+++ Materials provided

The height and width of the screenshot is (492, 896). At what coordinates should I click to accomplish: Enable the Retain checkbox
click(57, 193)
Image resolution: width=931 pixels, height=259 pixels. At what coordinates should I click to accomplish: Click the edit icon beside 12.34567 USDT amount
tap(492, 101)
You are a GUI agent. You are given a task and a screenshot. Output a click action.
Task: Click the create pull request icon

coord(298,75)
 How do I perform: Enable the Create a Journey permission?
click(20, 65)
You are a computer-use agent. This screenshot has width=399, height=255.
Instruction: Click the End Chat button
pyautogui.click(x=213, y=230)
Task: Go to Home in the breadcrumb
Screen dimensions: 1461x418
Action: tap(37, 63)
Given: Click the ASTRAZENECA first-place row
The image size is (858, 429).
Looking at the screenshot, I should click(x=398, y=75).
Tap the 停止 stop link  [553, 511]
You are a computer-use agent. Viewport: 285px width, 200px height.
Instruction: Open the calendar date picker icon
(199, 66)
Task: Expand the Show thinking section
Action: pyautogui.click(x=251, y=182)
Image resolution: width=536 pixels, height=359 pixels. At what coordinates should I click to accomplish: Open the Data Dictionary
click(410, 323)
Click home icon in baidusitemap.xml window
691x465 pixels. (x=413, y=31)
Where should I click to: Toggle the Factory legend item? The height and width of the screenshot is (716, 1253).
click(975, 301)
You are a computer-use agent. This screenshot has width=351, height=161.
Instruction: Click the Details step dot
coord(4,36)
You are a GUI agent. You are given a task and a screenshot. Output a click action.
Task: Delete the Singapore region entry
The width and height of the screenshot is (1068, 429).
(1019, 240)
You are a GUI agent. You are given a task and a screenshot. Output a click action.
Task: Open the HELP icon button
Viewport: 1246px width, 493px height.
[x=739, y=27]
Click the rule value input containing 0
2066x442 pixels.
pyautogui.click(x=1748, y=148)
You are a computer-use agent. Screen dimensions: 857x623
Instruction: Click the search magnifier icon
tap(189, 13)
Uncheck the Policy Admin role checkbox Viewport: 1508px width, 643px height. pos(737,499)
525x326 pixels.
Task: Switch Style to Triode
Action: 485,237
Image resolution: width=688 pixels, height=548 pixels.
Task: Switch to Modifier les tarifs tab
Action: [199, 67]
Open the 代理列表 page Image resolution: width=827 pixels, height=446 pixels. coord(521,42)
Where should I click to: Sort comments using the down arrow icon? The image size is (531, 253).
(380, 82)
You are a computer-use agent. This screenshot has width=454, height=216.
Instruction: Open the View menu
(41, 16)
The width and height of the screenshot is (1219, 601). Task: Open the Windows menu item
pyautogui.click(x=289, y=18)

++++++

• [Work to be completed]:
The whole listing above is to be reproduced without any slip.

• [Written reply]:
The height and width of the screenshot is (492, 896). At what coordinates should I click to accomplish: Enable the Retain checkbox
click(57, 193)
Image resolution: width=931 pixels, height=259 pixels. At what coordinates should I click to accomplish: Click the edit icon beside 12.34567 USDT amount
tap(492, 101)
You are a GUI agent. You are given a task and a screenshot. Output a click action.
Task: Click the create pull request icon

coord(298,75)
 How do I perform: Enable the Create a Journey permission?
click(20, 65)
You are a computer-use agent. This screenshot has width=399, height=255.
Instruction: Click the End Chat button
pyautogui.click(x=213, y=230)
Task: Go to Home in the breadcrumb
Screen dimensions: 1461x418
Action: tap(37, 63)
Given: Click the ASTRAZENECA first-place row
The image size is (858, 429).
Looking at the screenshot, I should click(x=398, y=75).
Tap the 停止 stop link  [553, 511]
You are a computer-use agent. Viewport: 285px width, 200px height.
Instruction: Open the calendar date picker icon
(199, 66)
Task: Expand the Show thinking section
Action: pyautogui.click(x=251, y=182)
Image resolution: width=536 pixels, height=359 pixels. At what coordinates should I click to accomplish: Open the Data Dictionary
click(410, 323)
Click home icon in baidusitemap.xml window
691x465 pixels. (x=413, y=31)
Where should I click to: Toggle the Factory legend item? The height and width of the screenshot is (716, 1253).
click(975, 301)
You are a computer-use agent. This screenshot has width=351, height=161.
Instruction: Click the Details step dot
coord(4,36)
You are a GUI agent. You are given a task and a screenshot. Output a click action.
Task: Delete the Singapore region entry
The width and height of the screenshot is (1068, 429).
(1019, 240)
You are a GUI agent. You are given a task and a screenshot. Output a click action.
Task: Open the HELP icon button
Viewport: 1246px width, 493px height.
[x=739, y=27]
Click the rule value input containing 0
2066x442 pixels.
pyautogui.click(x=1748, y=148)
You are a computer-use agent. Screen dimensions: 857x623
Instruction: Click the search magnifier icon
tap(189, 13)
Uncheck the Policy Admin role checkbox Viewport: 1508px width, 643px height. pos(737,499)
525x326 pixels.
Task: Switch Style to Triode
Action: 485,237
Image resolution: width=688 pixels, height=548 pixels.
Task: Switch to Modifier les tarifs tab
Action: [199, 67]
Open the 代理列表 page Image resolution: width=827 pixels, height=446 pixels. coord(521,42)
Where should I click to: Sort comments using the down arrow icon? The image size is (531, 253).
(380, 82)
You are a computer-use agent. This screenshot has width=454, height=216.
Instruction: Open the View menu
(41, 16)
The width and height of the screenshot is (1219, 601). Task: Open the Windows menu item
pyautogui.click(x=289, y=18)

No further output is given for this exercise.